**Required work**
Please reproduce exactly the line that carries "Image resolution: width=939" and all remaining lines through the last line of the data, and write nothing else.

Saved data entries
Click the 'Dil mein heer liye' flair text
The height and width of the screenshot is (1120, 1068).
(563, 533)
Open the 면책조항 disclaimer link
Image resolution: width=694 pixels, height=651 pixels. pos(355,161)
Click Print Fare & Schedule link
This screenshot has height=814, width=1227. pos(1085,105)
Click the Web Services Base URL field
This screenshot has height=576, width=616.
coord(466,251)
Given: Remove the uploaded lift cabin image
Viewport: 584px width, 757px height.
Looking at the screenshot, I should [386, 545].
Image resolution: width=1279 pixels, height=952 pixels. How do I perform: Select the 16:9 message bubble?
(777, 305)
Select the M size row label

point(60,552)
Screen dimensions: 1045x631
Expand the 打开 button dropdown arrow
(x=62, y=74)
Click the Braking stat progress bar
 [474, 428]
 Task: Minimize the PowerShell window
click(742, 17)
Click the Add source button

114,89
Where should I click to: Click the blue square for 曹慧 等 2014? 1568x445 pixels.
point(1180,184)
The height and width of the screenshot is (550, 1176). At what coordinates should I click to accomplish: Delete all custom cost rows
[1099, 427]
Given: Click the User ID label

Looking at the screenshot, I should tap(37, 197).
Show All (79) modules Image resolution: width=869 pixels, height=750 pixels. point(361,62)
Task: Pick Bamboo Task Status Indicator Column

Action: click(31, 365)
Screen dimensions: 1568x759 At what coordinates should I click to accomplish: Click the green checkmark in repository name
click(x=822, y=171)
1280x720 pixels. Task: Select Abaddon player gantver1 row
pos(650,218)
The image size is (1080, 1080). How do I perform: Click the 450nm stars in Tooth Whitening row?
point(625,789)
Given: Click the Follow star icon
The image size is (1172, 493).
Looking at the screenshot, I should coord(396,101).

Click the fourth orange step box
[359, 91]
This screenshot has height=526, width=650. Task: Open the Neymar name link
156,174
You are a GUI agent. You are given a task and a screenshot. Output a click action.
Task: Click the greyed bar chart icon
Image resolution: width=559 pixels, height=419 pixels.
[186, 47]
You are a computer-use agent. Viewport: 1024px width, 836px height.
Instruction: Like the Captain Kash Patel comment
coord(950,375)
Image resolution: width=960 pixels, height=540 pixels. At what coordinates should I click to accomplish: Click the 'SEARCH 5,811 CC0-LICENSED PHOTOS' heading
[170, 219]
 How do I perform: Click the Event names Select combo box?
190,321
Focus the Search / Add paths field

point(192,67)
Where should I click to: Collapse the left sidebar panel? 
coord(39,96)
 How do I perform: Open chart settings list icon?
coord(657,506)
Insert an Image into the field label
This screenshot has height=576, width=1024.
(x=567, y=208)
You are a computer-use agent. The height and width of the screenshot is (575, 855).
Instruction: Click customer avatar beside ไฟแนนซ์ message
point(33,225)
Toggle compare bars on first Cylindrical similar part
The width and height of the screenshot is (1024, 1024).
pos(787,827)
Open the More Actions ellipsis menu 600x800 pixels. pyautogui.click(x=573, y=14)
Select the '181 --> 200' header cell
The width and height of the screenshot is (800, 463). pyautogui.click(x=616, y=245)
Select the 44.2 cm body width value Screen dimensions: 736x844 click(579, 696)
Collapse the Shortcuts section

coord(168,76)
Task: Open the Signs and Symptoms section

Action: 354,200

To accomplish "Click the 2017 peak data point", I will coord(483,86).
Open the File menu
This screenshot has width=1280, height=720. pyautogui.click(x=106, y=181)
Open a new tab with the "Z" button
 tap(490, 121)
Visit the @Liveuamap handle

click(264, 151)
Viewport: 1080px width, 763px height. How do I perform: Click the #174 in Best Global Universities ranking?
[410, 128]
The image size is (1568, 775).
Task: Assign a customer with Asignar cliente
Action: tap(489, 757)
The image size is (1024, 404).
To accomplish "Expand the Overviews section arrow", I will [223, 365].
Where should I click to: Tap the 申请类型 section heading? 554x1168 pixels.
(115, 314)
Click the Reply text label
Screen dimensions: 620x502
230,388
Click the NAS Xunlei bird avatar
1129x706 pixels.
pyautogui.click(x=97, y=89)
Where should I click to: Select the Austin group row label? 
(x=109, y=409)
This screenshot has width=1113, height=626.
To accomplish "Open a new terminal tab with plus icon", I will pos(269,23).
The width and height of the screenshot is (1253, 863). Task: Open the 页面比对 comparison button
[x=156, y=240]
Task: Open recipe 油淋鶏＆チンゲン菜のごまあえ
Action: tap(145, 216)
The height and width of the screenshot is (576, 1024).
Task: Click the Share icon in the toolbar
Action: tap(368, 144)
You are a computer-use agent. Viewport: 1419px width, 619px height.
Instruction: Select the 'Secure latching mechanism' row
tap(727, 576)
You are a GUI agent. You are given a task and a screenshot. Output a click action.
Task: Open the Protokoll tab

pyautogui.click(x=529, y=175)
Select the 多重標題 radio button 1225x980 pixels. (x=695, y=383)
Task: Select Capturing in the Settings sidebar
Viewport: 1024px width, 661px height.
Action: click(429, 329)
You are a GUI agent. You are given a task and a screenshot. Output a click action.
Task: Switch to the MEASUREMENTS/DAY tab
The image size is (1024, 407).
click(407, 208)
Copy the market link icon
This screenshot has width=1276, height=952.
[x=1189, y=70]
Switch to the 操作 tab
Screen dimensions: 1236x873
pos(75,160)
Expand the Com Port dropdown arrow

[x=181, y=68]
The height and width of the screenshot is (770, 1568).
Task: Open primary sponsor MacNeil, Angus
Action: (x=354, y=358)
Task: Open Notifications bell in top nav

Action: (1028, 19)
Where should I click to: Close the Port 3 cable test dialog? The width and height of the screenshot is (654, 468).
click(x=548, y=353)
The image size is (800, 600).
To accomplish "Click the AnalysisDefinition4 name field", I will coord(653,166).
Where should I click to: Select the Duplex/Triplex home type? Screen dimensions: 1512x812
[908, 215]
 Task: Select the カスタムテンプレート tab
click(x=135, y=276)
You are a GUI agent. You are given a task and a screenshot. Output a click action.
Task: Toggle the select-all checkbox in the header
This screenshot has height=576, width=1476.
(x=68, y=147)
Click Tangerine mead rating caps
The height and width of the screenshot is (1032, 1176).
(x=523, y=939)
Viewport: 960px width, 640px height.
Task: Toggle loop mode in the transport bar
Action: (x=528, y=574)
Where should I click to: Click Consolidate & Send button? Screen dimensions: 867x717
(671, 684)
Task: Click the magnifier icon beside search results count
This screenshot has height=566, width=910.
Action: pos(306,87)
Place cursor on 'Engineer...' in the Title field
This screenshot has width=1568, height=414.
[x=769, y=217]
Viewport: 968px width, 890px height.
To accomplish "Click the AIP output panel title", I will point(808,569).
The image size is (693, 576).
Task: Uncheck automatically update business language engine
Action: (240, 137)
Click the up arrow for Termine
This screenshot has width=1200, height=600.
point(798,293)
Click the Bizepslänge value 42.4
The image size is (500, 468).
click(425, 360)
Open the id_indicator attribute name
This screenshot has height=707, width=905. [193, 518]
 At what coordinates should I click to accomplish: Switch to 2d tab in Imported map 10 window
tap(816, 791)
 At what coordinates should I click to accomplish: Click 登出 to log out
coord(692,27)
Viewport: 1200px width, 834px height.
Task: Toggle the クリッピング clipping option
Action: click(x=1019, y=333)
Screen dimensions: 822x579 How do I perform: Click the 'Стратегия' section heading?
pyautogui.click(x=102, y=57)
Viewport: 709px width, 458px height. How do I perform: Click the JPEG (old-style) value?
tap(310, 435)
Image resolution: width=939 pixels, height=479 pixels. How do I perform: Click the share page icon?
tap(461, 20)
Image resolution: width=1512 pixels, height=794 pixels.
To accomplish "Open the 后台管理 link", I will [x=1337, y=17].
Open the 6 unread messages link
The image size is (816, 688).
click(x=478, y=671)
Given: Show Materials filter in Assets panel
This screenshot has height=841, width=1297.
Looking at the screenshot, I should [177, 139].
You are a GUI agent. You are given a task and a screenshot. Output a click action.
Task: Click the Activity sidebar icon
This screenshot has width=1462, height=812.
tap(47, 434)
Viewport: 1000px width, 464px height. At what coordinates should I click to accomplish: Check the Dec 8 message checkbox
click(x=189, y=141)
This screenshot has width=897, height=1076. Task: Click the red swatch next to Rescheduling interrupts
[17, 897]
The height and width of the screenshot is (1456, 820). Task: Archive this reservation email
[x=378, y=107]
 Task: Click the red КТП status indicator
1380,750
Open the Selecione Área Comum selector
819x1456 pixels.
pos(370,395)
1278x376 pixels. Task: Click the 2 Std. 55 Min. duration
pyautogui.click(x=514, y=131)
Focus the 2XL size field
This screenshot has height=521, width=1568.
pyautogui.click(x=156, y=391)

**Response to this task**
Image resolution: width=939 pixels, height=479 pixels. How do I perform: Click the share page icon?
tap(461, 20)
Image resolution: width=1512 pixels, height=794 pixels.
To accomplish "Open the 后台管理 link", I will [x=1337, y=17].
Open the 6 unread messages link
The image size is (816, 688).
click(x=478, y=671)
Given: Show Materials filter in Assets panel
This screenshot has height=841, width=1297.
Looking at the screenshot, I should [177, 139].
You are a GUI agent. You are given a task and a screenshot. Output a click action.
Task: Click the Activity sidebar icon
This screenshot has width=1462, height=812.
tap(47, 434)
Viewport: 1000px width, 464px height. At what coordinates should I click to accomplish: Check the Dec 8 message checkbox
click(x=189, y=141)
This screenshot has width=897, height=1076. Task: Click the red swatch next to Rescheduling interrupts
[17, 897]
The height and width of the screenshot is (1456, 820). Task: Archive this reservation email
[x=378, y=107]
 Task: Click the red КТП status indicator
1380,750
Open the Selecione Área Comum selector
819x1456 pixels.
pos(370,395)
1278x376 pixels. Task: Click the 2 Std. 55 Min. duration
pyautogui.click(x=514, y=131)
Focus the 2XL size field
This screenshot has height=521, width=1568.
pyautogui.click(x=156, y=391)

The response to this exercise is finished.